KernelCare livepatch for Januscape, by CloudLinux platform:
Fully rolled out on the main feed: CloudLinux 10 and CloudLinux for Ubuntu 22.04. On the main feed (staged rollout): CloudLinux 8. In the testing feed: CloudLinux 7h. Still in preparation: CloudLinux 9.
Posted Jul 11, 2026 - 03:15 UTC
Update
Patched CloudLinux CL7h/CL8 kernels are released to the beta/testing channel. Target versions: - CL7h kernel-4.18.0-553.139.3.lve.el7h or newer. - CL8 kernel-4.18.0-553.139.3.lve.el8 or newer.

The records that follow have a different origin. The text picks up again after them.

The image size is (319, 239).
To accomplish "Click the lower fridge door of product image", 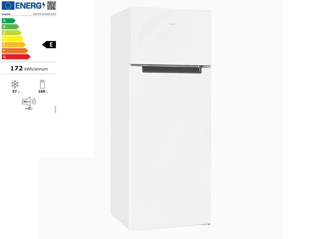I will coord(170,148).
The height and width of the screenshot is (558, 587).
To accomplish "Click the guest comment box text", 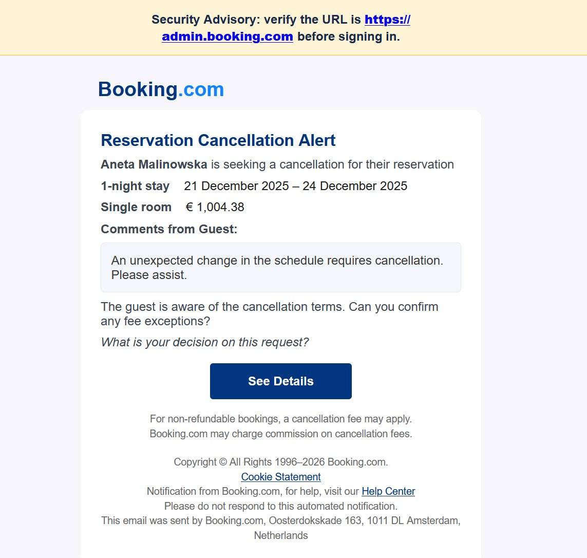I will click(x=277, y=267).
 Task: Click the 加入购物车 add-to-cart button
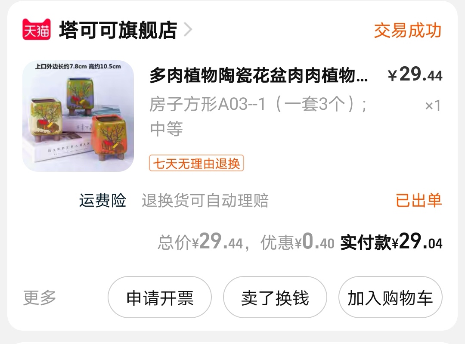pos(390,297)
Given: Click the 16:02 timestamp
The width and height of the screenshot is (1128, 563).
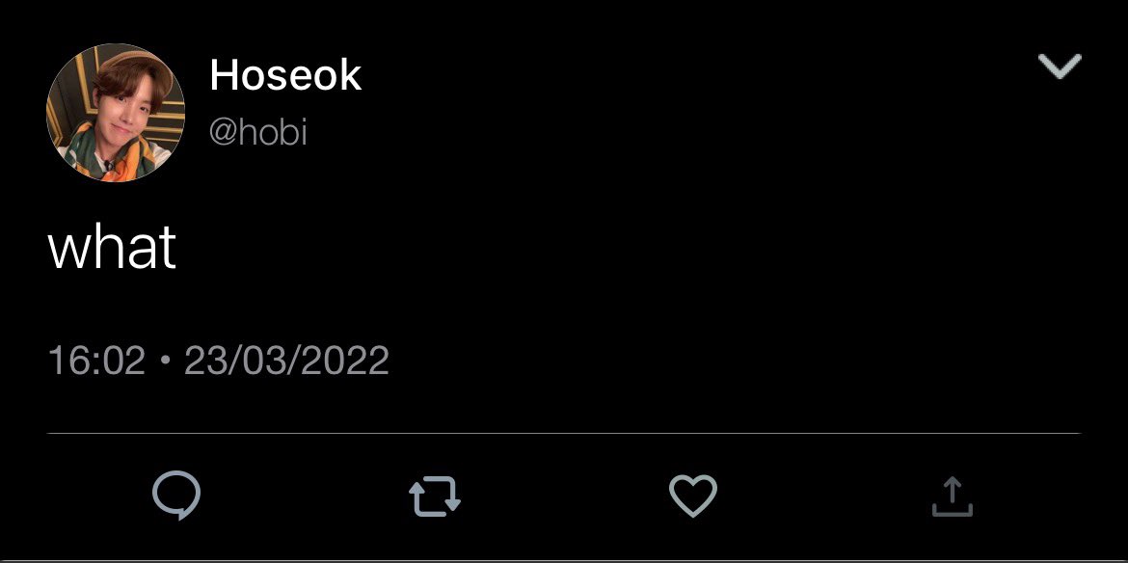Looking at the screenshot, I should [x=96, y=361].
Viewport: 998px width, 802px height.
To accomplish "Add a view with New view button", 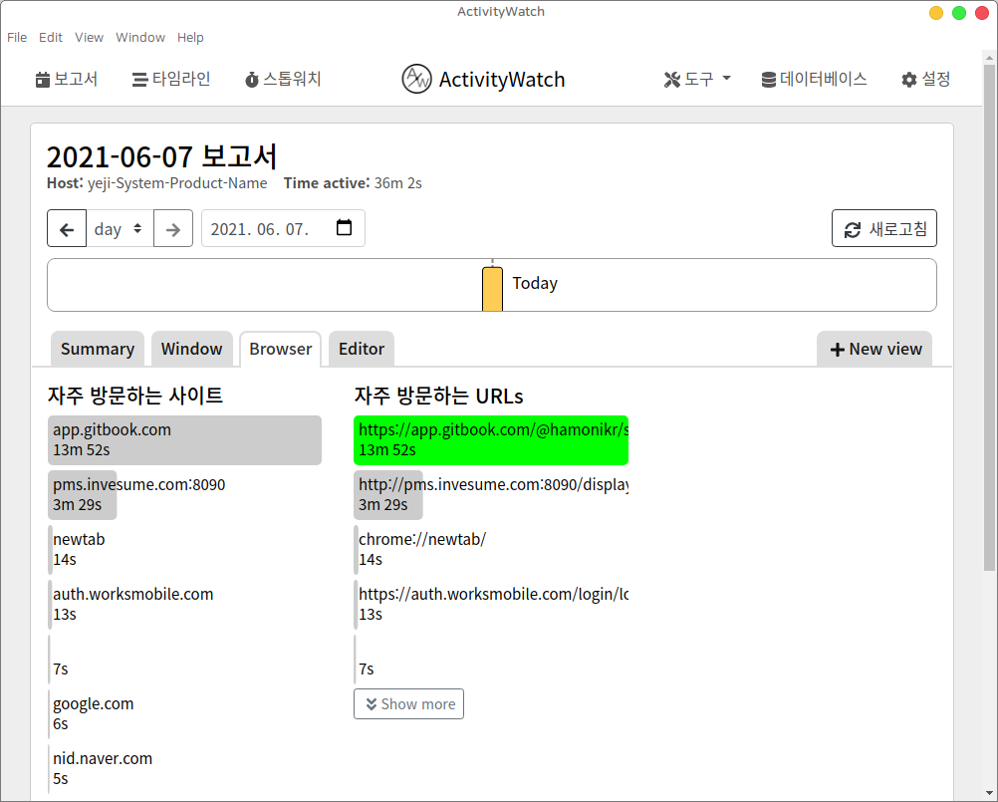I will coord(875,350).
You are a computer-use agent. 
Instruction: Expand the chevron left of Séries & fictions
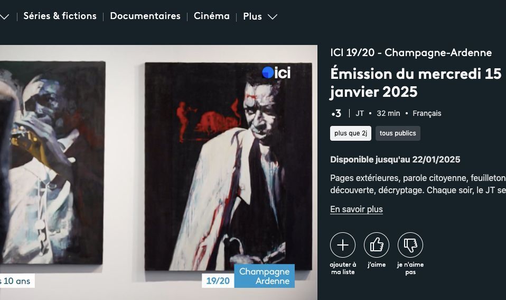click(4, 16)
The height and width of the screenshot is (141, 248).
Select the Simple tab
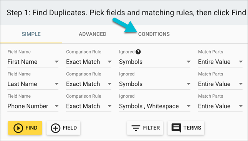click(x=31, y=34)
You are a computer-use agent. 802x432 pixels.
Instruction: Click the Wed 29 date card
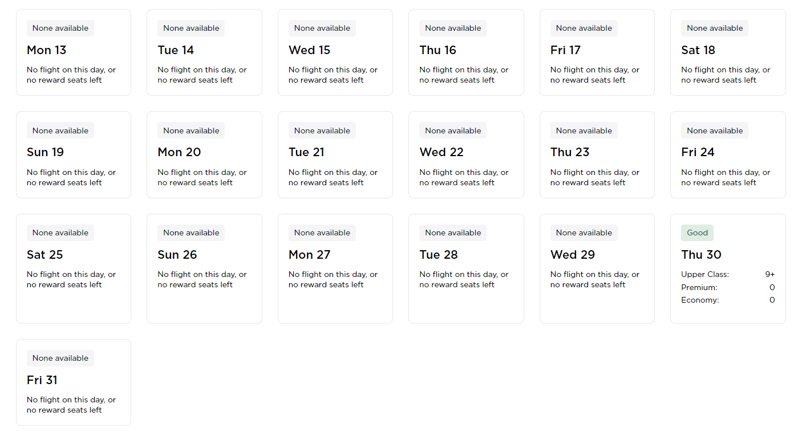pyautogui.click(x=597, y=268)
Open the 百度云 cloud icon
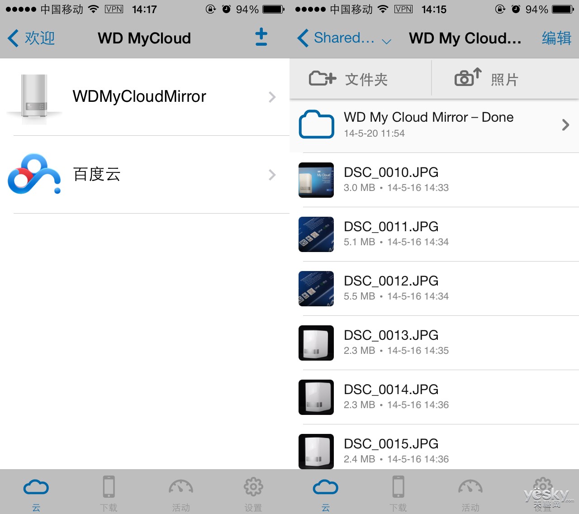This screenshot has height=514, width=579. (x=34, y=174)
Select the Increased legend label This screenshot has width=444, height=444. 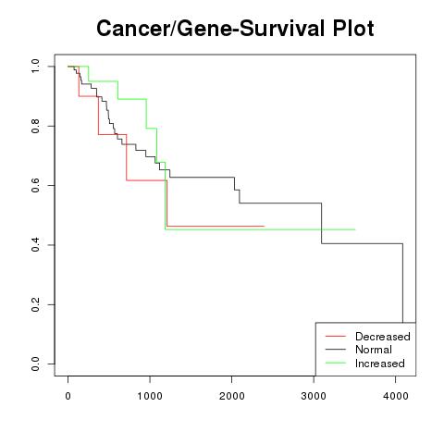380,364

Promotion to the stable channel follows after the testing period.
AlmaLinux 9/10 has published patched kernels to its testing repository. Target versions: - CL9 / AlmaLinux 9: kernel-5.14.0-687.20.3.el9_8 or newer. - CL10 / AlmaLinux 10: kernel-6.12.0-211.30.3.el10_2 or newer.
KernelCare is rolling out live patches for CVE-2026-53359 + CVE-2026-46113 (both required; tracked under the "CVE-2026-46113 and follow-up N-day kvm fixes" tickets).

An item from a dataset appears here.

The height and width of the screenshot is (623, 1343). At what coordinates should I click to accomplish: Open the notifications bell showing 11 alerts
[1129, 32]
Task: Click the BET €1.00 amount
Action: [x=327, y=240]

Release state below is from the live release data In feed now (by release):
Not yet in any feed: el8, el9, ubuntu-noble, debian11, debian12, plain ubuntu-focal, uek6/uek7, ubuntu-bionic.
They are in active development (pushing to the release)

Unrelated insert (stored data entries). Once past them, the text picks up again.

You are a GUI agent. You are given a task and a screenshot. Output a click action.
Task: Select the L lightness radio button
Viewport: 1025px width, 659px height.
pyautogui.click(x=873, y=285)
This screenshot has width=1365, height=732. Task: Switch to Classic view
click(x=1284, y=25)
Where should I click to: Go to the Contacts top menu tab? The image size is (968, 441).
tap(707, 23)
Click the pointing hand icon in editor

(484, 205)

LibCare: out of scope (kernel-only).
How to update?
kcarectl --update --prefix test # from testing feed kcarectl --update # once promoted to main
Verify: kcarectl --info | grep kpatch-build-time # build dated 2026-07 or later kcarectl --patch-info | grep -E 'CVE-2026-53359|CVE-2026-46113' # both fixes needed for Januscape
How to mitigate until the patch will be available?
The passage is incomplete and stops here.